Requirement - Report only how many lines in the listing below contain the string "label".

────────────────

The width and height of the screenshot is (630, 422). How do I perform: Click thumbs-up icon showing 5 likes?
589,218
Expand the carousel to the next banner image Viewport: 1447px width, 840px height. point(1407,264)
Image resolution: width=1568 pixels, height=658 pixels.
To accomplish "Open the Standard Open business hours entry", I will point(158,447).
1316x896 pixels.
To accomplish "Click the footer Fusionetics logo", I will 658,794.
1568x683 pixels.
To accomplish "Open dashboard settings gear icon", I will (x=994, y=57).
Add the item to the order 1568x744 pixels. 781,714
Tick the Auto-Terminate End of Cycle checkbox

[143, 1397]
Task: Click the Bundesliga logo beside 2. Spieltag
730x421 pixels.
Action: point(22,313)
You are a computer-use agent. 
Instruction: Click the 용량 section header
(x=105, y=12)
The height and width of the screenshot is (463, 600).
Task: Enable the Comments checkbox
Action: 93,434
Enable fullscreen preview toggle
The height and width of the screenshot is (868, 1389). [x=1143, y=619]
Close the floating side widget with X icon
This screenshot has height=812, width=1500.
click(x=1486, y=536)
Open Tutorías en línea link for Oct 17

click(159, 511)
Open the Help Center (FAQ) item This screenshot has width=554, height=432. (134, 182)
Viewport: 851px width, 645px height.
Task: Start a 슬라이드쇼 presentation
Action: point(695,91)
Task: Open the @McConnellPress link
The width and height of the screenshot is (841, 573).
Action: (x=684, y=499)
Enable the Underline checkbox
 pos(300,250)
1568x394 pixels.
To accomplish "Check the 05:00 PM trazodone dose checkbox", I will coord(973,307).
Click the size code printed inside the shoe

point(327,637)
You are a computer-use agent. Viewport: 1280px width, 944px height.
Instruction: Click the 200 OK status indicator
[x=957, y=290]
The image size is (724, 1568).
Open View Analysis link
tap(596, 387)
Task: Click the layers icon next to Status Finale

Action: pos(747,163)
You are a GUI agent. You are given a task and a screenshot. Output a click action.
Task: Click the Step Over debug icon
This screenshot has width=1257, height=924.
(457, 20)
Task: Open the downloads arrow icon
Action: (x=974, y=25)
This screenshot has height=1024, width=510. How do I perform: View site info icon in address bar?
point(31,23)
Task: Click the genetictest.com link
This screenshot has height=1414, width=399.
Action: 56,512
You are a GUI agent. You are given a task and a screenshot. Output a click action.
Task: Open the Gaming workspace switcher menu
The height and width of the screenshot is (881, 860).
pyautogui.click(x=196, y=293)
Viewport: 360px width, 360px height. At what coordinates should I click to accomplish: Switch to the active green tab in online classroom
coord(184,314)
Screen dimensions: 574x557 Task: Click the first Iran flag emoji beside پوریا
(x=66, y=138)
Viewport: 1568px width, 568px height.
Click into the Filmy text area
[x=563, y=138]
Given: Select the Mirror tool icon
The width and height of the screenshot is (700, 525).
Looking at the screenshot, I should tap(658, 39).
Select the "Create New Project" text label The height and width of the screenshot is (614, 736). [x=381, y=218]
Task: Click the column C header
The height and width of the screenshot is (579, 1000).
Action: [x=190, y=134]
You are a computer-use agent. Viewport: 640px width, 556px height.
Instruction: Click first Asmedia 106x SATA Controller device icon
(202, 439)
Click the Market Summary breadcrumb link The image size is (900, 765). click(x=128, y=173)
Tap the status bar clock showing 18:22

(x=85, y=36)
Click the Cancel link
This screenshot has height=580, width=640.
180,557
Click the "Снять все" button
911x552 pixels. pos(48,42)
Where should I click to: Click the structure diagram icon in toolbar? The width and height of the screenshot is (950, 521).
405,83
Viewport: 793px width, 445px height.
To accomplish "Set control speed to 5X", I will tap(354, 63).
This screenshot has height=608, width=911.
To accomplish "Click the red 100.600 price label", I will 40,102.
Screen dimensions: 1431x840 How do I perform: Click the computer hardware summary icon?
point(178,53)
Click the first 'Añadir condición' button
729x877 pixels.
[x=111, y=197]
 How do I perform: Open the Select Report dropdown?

────────────────

Expected answer - 2